Order Restored: Ahmad’s Right To Appeal 457 Visa Refusal
Imagine this scenario: you are an overseas national. You are offered employment by an Australian employer who is also prepared to sponsor and nominate you for a 457 visa. You are obviously happy with this opportunity to remain in Australia, work for an employer you respect, and glad that you are on a pathway towards eventually obtaining permanent residency.
Your current visa is about to expire. Your employer lodges a sponsorship and nomination application, and you lodge a corresponding 457 visa application.
Your employer’s sponsorship is approved.
To everyone’s surprise however, the nomination is refused because the Immigration Department appears to have misunderstood the nature of your position in the business, and the Department finds that the position is not “genuine”. Your visa application is consequently refused because you are not the subject of an approved nomination.

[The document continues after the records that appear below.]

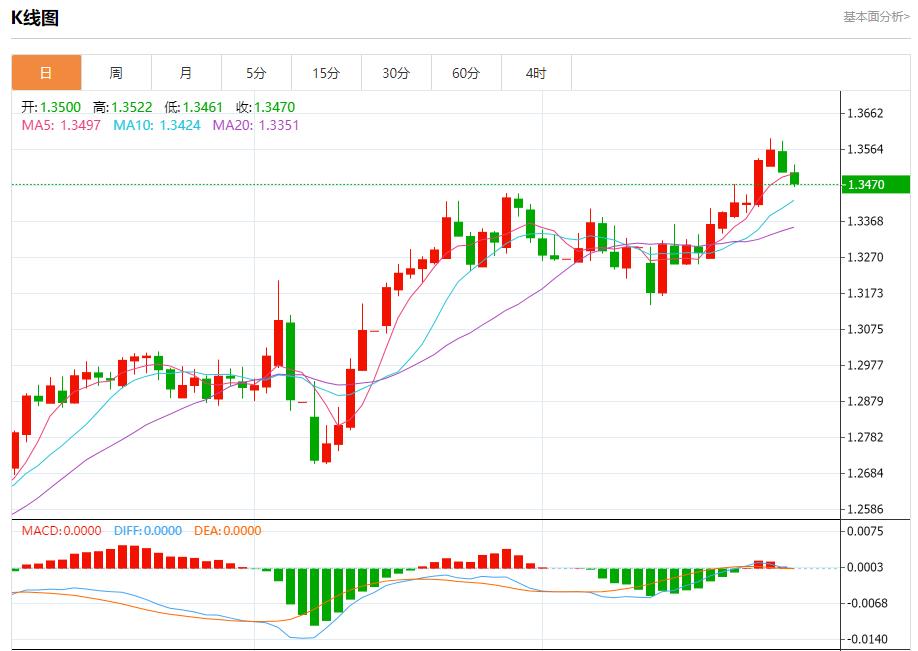Switch to the 4时 timeframe tab
The height and width of the screenshot is (651, 918).
tap(536, 73)
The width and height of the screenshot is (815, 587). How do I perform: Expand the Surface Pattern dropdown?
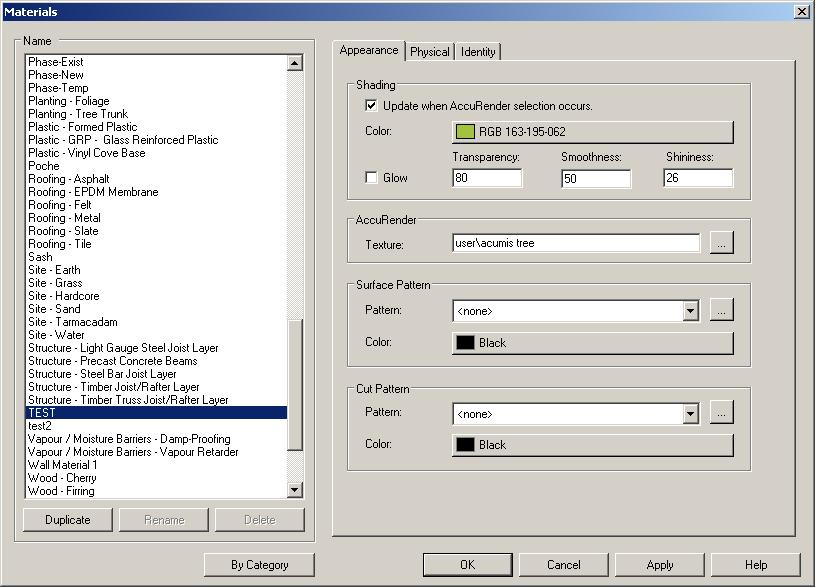690,311
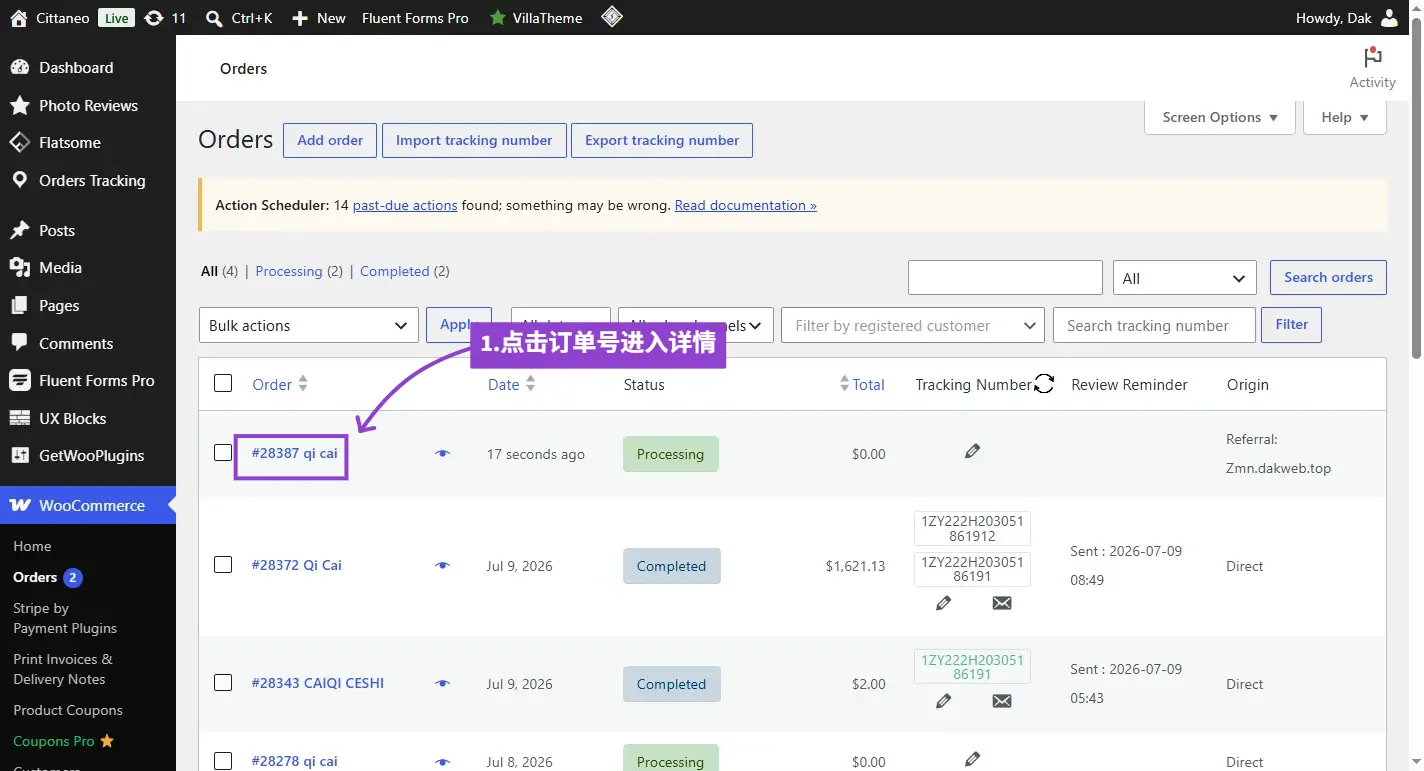Click the Ctrl+K search magnifier icon
This screenshot has width=1424, height=771.
pos(213,18)
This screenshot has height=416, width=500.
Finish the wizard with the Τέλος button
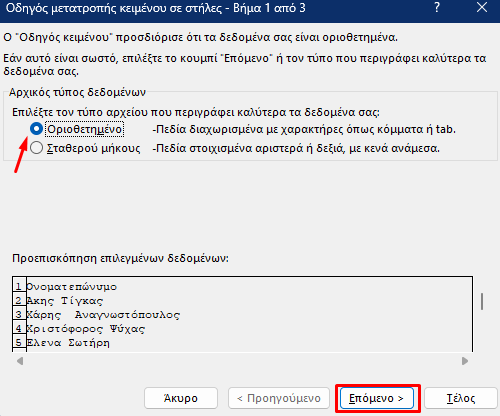click(461, 398)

Prior to December 2014, the accepted wisdom was that your employer could appeal the nomination refusal to the then Migration Review Tribunal (which amalgamated with the Administrative Appeals Tribunal on 1 July 2015) and you could lodge an appeal of your visa refusal pretty much concurrently.
All this changed following the case of Minister for Immigration and Border Protection v Lee  FCCA 2881. Whatever the court meant in Lee’s case, it was widely interpreted by the Tribunal to mean that it had no jurisdiction in a visa refusal appeal unless there was an approved nomination in place.
This led to chaos for the ensuing months, with many 457 appeals being rejected by the Tribunal on the basis that it had no jurisdiction.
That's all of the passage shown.